Juneau — The Alaska House Energy Committee on March 19 adopted a committee substitute for House Bill 369, the committee’s omnibus energy bill, and heard extended testimony from utilities and staff on provisions that would limit utility liability for wildfires when a utility adopts a wildland fire mitigation plan.
Co‑Chair Donna Mears opened the meeting and the committee adopted Version G of the CS (work order 34 LS1521G) as a working document after a procedural objection was withdrawn. Sponsor and Co‑Chair Representative Kai Holland and committee staff said Version G reflects stakeholder feedback and incorporates language originally derived from House Bill 252 while removing some earlier, more prescriptive requirements for the Regulatory Commission of Alaska (RCA).
"Version G of the bill resulted from sharing draft language with numerous stakeholders, including utility partners, the Rail Belt Reliability Council and other community members," Holland said, describing drafts that narrowed and reworked prior language.
Tim Truer, staff to Rep. Holland, walked the committee through the changes in Version G. Key edits summarized by Truer included removing a proposed RCA process for pre‑clearing diversified energy projects, lowering a proposed local‑control cap so certain renewable projects would be eligible to proceed without RCA approval only if they are 7 megawatts or smaller (down from earlier, larger thresholds), and simplifying the diversified‑portfolio multiplier to a single 1.5 multiplier for qualifying projects. Version G also shifts some technical certification duties to third‑party reviewers rather than the Department of Environmental Conservation.

## YOUR INSTRUCTIONS:
In the news item on the Alaska House Energy Committee, what multiplier does Version G set for qualifying projects?

## ENTRIES SHOWN:
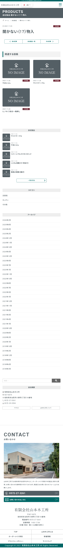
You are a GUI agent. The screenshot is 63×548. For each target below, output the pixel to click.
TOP (16, 532)
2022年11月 (7, 275)
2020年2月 (7, 338)
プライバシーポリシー (15, 542)
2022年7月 (7, 288)
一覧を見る (31, 181)
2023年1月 (7, 270)
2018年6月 (7, 365)
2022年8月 (7, 284)
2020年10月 (7, 329)
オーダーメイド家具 (16, 537)
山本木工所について (46, 408)
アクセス (16, 408)
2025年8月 (7, 225)
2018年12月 (7, 356)
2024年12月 (7, 239)
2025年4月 (7, 230)
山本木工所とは (47, 532)
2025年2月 (7, 234)
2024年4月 (7, 252)
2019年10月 (7, 347)
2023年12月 (7, 257)
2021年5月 (7, 315)
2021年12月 (7, 302)
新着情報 (47, 537)
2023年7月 (7, 266)
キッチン (6, 201)
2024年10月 (7, 248)
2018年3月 (7, 369)
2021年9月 (7, 311)
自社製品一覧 (31, 41)
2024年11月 (7, 243)
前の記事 (14, 41)
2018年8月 (7, 360)
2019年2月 (7, 351)
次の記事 (48, 41)
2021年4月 (7, 320)
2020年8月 (7, 333)
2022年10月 (7, 279)
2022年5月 (7, 293)
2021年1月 (7, 324)
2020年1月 (7, 342)
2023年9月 (7, 261)
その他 (5, 205)
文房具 (5, 196)
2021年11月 (7, 306)
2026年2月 (7, 221)
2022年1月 (7, 297)
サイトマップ (47, 542)
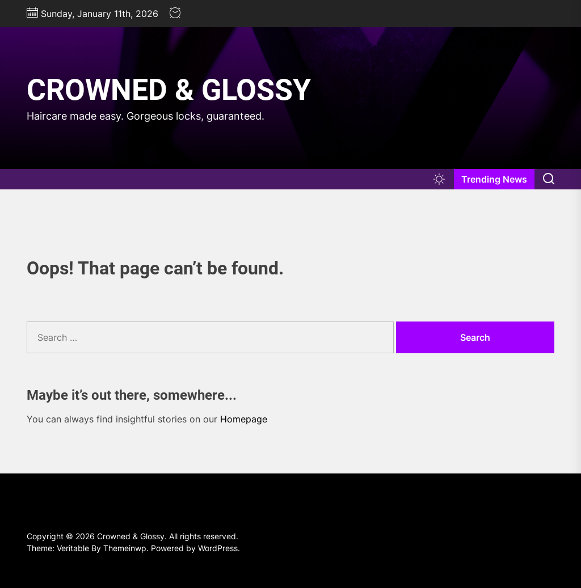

## OUTPUT OF THE TASK:
A single 1.5 multiplier.